--- DATA FOR THIS TASK ---

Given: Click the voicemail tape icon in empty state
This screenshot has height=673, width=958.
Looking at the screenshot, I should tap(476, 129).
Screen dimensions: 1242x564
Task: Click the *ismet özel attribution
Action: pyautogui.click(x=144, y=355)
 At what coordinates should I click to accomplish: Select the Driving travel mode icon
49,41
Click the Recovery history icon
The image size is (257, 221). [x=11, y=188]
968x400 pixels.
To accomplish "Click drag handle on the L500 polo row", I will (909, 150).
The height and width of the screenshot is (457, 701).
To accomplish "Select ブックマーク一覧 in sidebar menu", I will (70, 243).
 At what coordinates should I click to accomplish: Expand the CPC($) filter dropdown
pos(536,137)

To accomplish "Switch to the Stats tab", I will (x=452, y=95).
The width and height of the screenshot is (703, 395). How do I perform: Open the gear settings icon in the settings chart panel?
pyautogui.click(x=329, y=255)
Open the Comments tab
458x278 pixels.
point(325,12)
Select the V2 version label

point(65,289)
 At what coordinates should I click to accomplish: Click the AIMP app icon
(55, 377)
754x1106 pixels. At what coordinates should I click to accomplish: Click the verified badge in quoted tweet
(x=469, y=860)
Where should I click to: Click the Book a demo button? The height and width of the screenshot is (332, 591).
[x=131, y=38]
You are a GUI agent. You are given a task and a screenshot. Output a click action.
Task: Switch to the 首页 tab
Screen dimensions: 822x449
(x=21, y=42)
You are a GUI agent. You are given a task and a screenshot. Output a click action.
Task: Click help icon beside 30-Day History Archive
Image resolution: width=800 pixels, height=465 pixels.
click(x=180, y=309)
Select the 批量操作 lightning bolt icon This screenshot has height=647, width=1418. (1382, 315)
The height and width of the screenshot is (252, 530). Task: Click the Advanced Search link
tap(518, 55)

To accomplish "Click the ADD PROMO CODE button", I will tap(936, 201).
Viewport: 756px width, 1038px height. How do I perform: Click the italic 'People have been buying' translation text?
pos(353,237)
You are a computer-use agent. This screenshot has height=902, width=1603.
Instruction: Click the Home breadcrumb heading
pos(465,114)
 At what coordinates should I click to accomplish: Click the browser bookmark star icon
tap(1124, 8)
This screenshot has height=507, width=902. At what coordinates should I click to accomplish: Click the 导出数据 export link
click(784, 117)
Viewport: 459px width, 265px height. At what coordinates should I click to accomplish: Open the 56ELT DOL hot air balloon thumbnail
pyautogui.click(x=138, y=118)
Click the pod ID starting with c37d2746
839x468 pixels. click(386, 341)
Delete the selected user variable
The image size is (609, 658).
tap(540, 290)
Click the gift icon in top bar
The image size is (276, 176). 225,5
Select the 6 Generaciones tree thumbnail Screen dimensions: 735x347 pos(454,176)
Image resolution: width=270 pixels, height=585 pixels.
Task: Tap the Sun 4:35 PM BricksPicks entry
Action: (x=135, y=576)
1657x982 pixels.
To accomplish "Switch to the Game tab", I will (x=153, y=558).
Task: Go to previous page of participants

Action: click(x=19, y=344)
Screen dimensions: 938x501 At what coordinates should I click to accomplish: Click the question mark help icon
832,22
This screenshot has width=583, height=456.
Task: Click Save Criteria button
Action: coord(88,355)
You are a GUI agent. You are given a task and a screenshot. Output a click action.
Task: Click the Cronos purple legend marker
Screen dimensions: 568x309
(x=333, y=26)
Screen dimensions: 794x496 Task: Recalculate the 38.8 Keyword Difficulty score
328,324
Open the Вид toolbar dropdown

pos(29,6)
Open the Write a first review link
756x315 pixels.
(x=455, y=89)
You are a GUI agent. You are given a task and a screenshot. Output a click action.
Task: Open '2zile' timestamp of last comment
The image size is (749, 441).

---

* PROBLEM DETAILS *
Print the records again in their entirety, character for character.

* TASK SOLUTION *
Given: Click the voicemail tape icon in empty state
This screenshot has height=673, width=958.
Looking at the screenshot, I should tap(476, 129).
Screen dimensions: 1242x564
Task: Click the *ismet özel attribution
Action: pyautogui.click(x=144, y=355)
 At what coordinates should I click to accomplish: Select the Driving travel mode icon
49,41
Click the Recovery history icon
The image size is (257, 221). [x=11, y=188]
968x400 pixels.
To accomplish "Click drag handle on the L500 polo row", I will (909, 150).
The height and width of the screenshot is (457, 701).
To accomplish "Select ブックマーク一覧 in sidebar menu", I will (70, 243).
 At what coordinates should I click to accomplish: Expand the CPC($) filter dropdown
pos(536,137)

To accomplish "Switch to the Stats tab", I will (x=452, y=95).
The width and height of the screenshot is (703, 395). How do I perform: Open the gear settings icon in the settings chart panel?
pyautogui.click(x=329, y=255)
Open the Comments tab
458x278 pixels.
point(325,12)
Select the V2 version label

point(65,289)
 At what coordinates should I click to accomplish: Click the AIMP app icon
(55, 377)
754x1106 pixels. At what coordinates should I click to accomplish: Click the verified badge in quoted tweet
(x=469, y=860)
Where should I click to: Click the Book a demo button? The height and width of the screenshot is (332, 591).
[x=131, y=38]
You are a GUI agent. You are given a task and a screenshot. Output a click action.
Task: Switch to the 首页 tab
Screen dimensions: 822x449
(x=21, y=42)
You are a GUI agent. You are given a task and a screenshot. Output a click action.
Task: Click help icon beside 30-Day History Archive
Image resolution: width=800 pixels, height=465 pixels.
click(x=180, y=309)
Select the 批量操作 lightning bolt icon This screenshot has height=647, width=1418. (1382, 315)
The height and width of the screenshot is (252, 530). Task: Click the Advanced Search link
tap(518, 55)

To accomplish "Click the ADD PROMO CODE button", I will tap(936, 201).
Viewport: 756px width, 1038px height. How do I perform: Click the italic 'People have been buying' translation text?
pos(353,237)
You are a computer-use agent. This screenshot has height=902, width=1603.
Instruction: Click the Home breadcrumb heading
pos(465,114)
 At what coordinates should I click to accomplish: Click the browser bookmark star icon
tap(1124, 8)
This screenshot has height=507, width=902. At what coordinates should I click to accomplish: Click the 导出数据 export link
click(784, 117)
Viewport: 459px width, 265px height. At what coordinates should I click to accomplish: Open the 56ELT DOL hot air balloon thumbnail
pyautogui.click(x=138, y=118)
Click the pod ID starting with c37d2746
839x468 pixels. click(386, 341)
Delete the selected user variable
The image size is (609, 658).
tap(540, 290)
Click the gift icon in top bar
The image size is (276, 176). 225,5
Select the 6 Generaciones tree thumbnail Screen dimensions: 735x347 pos(454,176)
Image resolution: width=270 pixels, height=585 pixels.
Task: Tap the Sun 4:35 PM BricksPicks entry
Action: (x=135, y=576)
1657x982 pixels.
To accomplish "Switch to the Game tab", I will (x=153, y=558).
Task: Go to previous page of participants

Action: click(x=19, y=344)
Screen dimensions: 938x501 At what coordinates should I click to accomplish: Click the question mark help icon
832,22
This screenshot has width=583, height=456.
Task: Click Save Criteria button
Action: coord(88,355)
You are a GUI agent. You are given a task and a screenshot. Output a click action.
Task: Click the Cronos purple legend marker
Screen dimensions: 568x309
(x=333, y=26)
Screen dimensions: 794x496 Task: Recalculate the 38.8 Keyword Difficulty score
328,324
Open the Вид toolbar dropdown

pos(29,6)
Open the Write a first review link
756x315 pixels.
(x=455, y=89)
You are a GUI agent. You are given a task and a screenshot. Output a click action.
Task: Open '2zile' timestamp of last comment
The image size is (749, 441).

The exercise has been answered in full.